Last Thursday, as the House of Representatives debated H.R. 5, the Orwellian “Equality Act,” a seemingly exasperated Rep. Jerry Nadler (D-N.Y.) arguably revealed the true nature of his party’s radical legislation. In response to Rep. Greg Steube’s (R-Fla.) speech quoting the Bible, Nadler declared that “what any religious tradition describes as God’s will is no concern of this Congress.”
The Equality Act would enshrine the concept of “gender identity” into federal civil rights law, mandating that Americans kowtow to biologically false transgender identities. Steube quoted the Bible to express the fact that millions of Americans object to transgender identity on religious grounds and to warn that the Equality Act constitutes rebellion against God.
“A woman must not wear men’s clothing nor a man wear women’s clothing, for the Lord your God detests anyone who does this,” Steube said, quoting Deuteronomy 22:5. Christians do not believe this section of the Torah, the Old Covenant law, is binding on Christians today, but we do hold that this law expresses God’s truth and directs human beings toward the higher law of Jesus in the New Testament.
“It’s not clothing or personal style that offends God, but rather the use of one’s appearance to act out or take on a sexual identity different from the one biologically assigned by God at birth,” Steube said (he should have said “assigned at conception”).
The congressman warned that “the gender confusion that exists in our culture today is a clear rejection of God’s good design” and that “whenever a nation’s laws no longer reflect the standards of God, that nation is in rebellion against him and will inevitably bear the consequences.”
Nadler could not let that stand.
“Mr. Steube, what any religious tradition describes as God’s will is no concern of this Congress,” the Democrat argued.
In comments to EWTN, Steube responded by noting that the House of Representatives itself has “In God We Trust” behind the Speaker’s rostrum.
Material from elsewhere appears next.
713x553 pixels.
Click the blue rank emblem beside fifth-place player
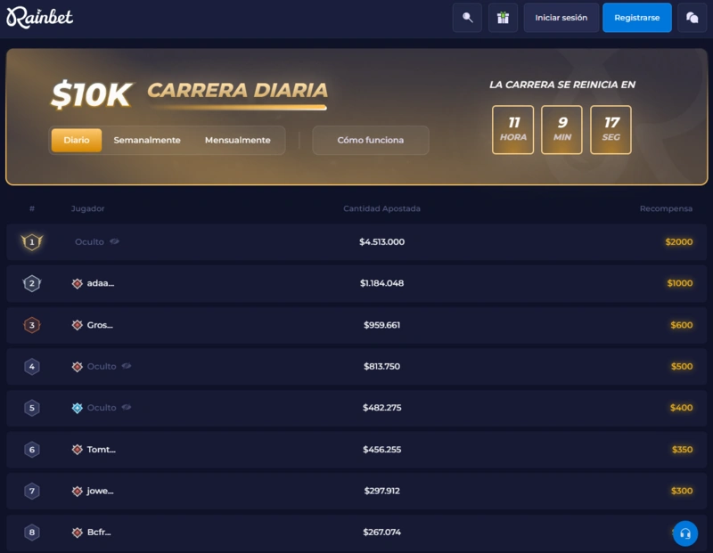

“To say that religion has no place in this Congress when our country was founded on Judeo-Christianity, I certainly disagree with that,” Steube said. He insisted that Judeo-Christian beliefs do belong in Congress. Nadler did not respond to EWTN’s request for comment.
The Coalition for Jewish Values (CJV), a coalition of more than 1,500 traditional Orthodox Jewish rabbis, harshly condemned Nadler’s comment.
“Mr. Nadler has forgotten the Constitution,” CJV President Rabbi Pesach Lerner said in a scathing statement. “The Founding Fathers required Congress to avoid infringing upon the free exercise of religion, meaning it must be sensitive to what every religious tradition describes as G-d’s will. It is especially true that Congress must remain cognizant of the set of foundational moral principles – including valuing peace, human life, and individual liberty and responsibility – that America calls Judeo-Christian ethics.”
CJV joined many other organizations in opposing the Equality Act, warning that the legislation would eviscerate religious freedom and condemning the bill as “a disgraceful attack upon Jewish Biblical beliefs.”
“The Equality Act expressly declares that the Book of Genesis [see 2:24] and all of the Jewish laws pertaining to marriage as a sanctified union between man and woman… are nothing more than engagement in discriminatory stereotypes,” CJV argued in a letter to Congress.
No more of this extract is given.